The number of people buying and selling homes is also expected to drop by 20 per cent relative to where they were in the fourth quarter of 2022.
“Low consumer confidence, the squeeze on real incomes, and the expectation of mortgage rate rises to come are expected to contribute to continued falls in house prices and a reduction in housing market activity,” the OBR said.
However, they predict that both house prices and the number of house transactions will be recovering again by 2025/26.
Net migration predictions up, and bigger population could increase economic output
The OBR has said it expects net migration to "settle" at 245,000 a year — a significant rise on its November prediction of 205,000.
The increase is driven by several factors, including the resumption of international travel after the pandemic, the creation of humanitarian routes for people escaping Ukraine and Hong Kong, and also the issuing of visas by the Home Office.
“A larger population, due to increased net migration, adds 0.5 per cent to potential output in 2027,” the body added.
The government has previously pledged to reduce net migration to tens of thousands, a promise Rishi Sunak had not taken up.
Tax burden predicted to reach post-Second World War high, but still below other comparable economies
The OBR predicts that the tax burden will reach a post-war high of 37.7 per cent of GDP by the financial year 2027/28.
This would be almost 5 percentage points higher than it was before the pandemic.
However, the independent body has said that although the burden is high by historical standards, it has remained below the average tax burden of other advanced economies.
“In 2021, the most recent year for which there are internationally comparable outturn data, the UK’s tax-to-GDP ratio was 33.5 per cent of GDP on the OECD’s measure [..] That is 2.2 per cent of GDP below the average of other advanced economies,” it said in today’s forecast.

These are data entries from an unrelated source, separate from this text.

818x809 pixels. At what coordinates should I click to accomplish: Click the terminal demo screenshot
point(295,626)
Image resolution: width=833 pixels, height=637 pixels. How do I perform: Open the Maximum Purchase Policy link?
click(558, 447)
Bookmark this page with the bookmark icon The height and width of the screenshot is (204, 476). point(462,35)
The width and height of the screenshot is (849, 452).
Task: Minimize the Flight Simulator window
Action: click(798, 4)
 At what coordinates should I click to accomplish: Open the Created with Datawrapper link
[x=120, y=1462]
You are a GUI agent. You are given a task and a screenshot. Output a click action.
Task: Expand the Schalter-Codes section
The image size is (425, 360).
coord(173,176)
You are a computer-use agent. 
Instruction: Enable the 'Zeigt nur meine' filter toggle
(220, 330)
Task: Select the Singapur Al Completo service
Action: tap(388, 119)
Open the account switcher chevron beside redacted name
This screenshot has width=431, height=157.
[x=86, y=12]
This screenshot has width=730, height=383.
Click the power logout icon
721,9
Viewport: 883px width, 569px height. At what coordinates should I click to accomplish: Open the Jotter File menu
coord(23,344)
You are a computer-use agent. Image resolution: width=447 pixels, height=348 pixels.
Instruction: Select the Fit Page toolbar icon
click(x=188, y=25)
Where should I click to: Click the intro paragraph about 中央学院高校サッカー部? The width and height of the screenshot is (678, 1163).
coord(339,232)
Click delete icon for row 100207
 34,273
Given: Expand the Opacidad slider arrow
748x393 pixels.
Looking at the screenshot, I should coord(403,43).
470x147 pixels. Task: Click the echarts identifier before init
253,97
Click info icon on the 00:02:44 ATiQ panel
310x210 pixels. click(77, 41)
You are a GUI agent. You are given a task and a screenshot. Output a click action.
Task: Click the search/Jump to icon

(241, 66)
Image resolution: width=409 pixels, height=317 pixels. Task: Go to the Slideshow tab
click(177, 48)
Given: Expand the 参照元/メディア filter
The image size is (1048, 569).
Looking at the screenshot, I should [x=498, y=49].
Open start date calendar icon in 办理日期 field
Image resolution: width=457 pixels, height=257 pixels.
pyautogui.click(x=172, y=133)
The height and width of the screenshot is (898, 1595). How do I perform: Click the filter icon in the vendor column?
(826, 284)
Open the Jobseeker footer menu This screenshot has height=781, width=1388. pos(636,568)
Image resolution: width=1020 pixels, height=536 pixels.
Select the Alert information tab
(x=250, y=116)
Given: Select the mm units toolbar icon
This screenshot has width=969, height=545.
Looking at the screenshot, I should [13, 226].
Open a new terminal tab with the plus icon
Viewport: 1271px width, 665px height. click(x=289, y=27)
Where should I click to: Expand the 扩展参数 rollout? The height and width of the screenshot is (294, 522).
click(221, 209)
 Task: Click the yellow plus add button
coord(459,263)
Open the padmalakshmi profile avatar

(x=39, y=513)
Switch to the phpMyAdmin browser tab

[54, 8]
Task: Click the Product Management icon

Disposable income to continue to fall at quickest rate since 1950s
Household disposable incomes are set to see their biggest two year fall since records began in 1956/57, with a fall of 5.7 per cent over the 2022/23 and 2023/24 financial years.
According to the OBR, this fall in disposable spending power is as a result of rising energy prices and other price rises, which has seen the UK’s inflation sitting above the rate of wage growth.
This means that in 2027/28, real living standards will be 0.4 per cent below where they were before the Covid pandemic.
Responding to the Spring Budget, Labour leader Keir Starmer noted that the fall in income meant that the average UK family was now a tenth poorer than counterparts in France, and a fifth poorer than a comparable family in Germany.
However, these figures have improved as a result of the more positive economic outlook, with the 2027/28 figure now 0.6 per cent higher than was predicted in November.